At first glance, it would seem that employers are not allowed to test for marijuana use. And if marijuana use is observed casually during a drug test, it must be ignored. However, it is more complicated than that.
Illinois employers are allowed to conduct post-accident drug testing if they have a reasonable suspicion that an employee was under the influence of marijuana at the time of the accident. Employers can look at the employee’s behaviour and recognized symptoms to determine whether or not it is reasonable to suspect impairment.
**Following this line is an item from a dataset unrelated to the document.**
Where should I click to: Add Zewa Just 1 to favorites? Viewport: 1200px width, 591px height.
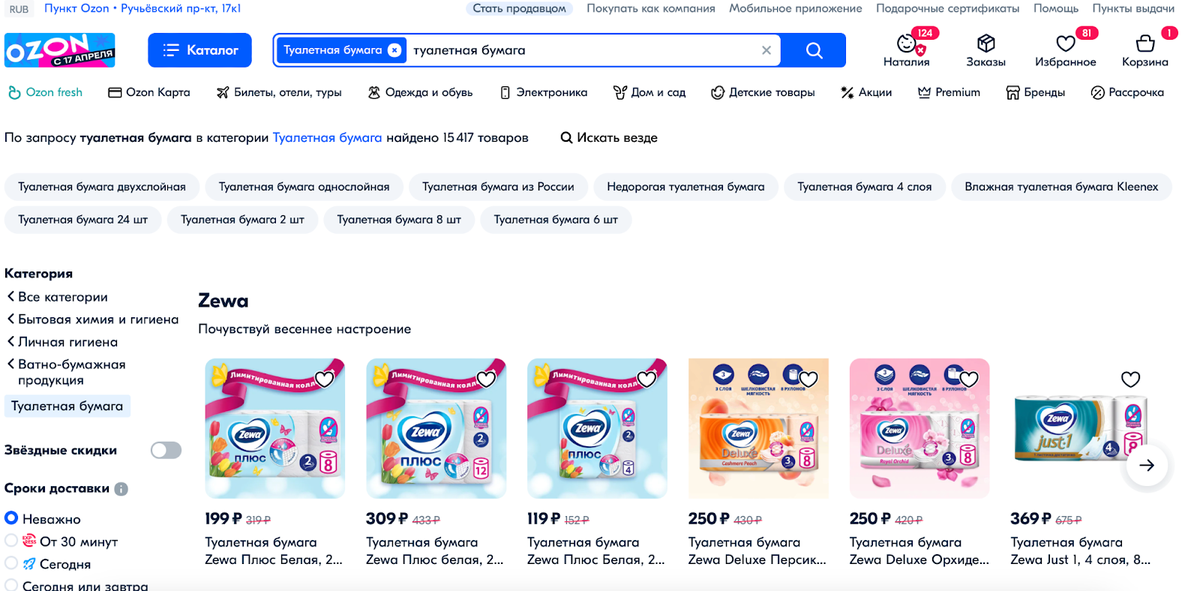click(x=1130, y=379)
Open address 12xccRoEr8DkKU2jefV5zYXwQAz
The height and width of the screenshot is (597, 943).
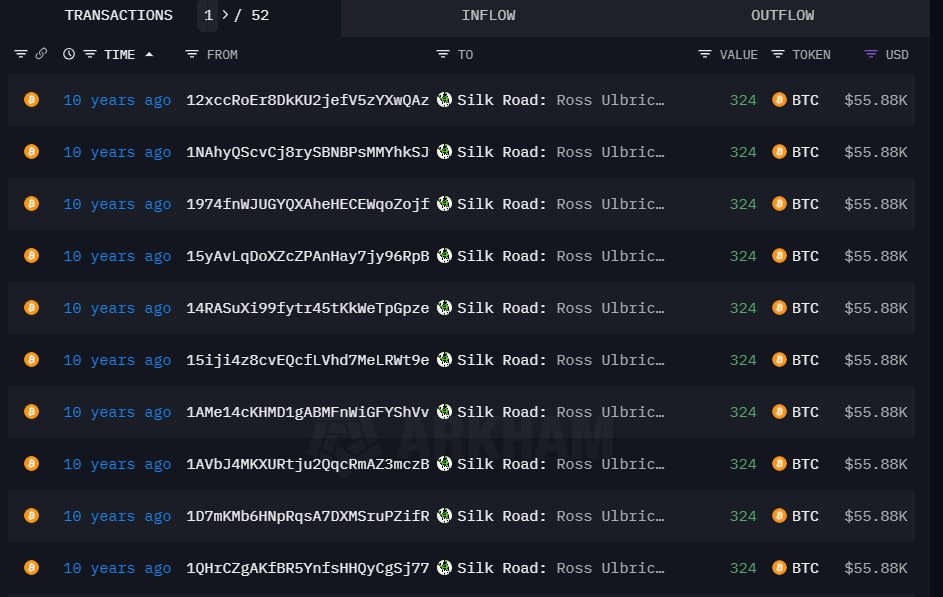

Employers may also discipline employees who test positive for marijuana if evidence suggests that impairment resulted in injuries to the employee or others, significant damage to property or equipment, disruption of production or manufacturing processes, etc.
Laws in the Other States
As you can see, Illinois law now prevents employers from testing for marijuana except when there is reasonable suspicion that an employee was under the influence of the drug at work and, because of that influence, caused some sort of problem covered under the law. Yet the law is not black and white. It undoubtedly will leave some employers scratching their heads.
In Nevada, employers can no longer include marijuana in their pre-employment drug tests except when it comes to first responders, those who drive for a living, and any other jobs for which marijuana use could pose a safety risk to others, as determined by employers.
New York City has enacted a similar pre-employment law that will go into effect in May. That law will ban pre-employment marijuana testing except for law enforcement, CDL drivers, those involved in childcare, positions requiring compliance with certain city building codes and labour laws, and any other positions with significant safety risks.
It Might Be Time to Speak to an Attorney
BenefitMall, a Dallas company that provides payroll, benefits, and HR services, says it is routine for employers to accommodate new laws at the start of the year. Nonetheless, these particular laws might make it difficult for employers to know how to administer drug testing policies.
BenefitMall advises employers to consult their legal departments for clarification. Smaller companies without legal departments would do well to contact an attorney with experience in these sorts of matters. It is going to take a while to sort out the marijuana laws and their impact on drug testing policies. In the meantime, employers are going to need sound legal advice.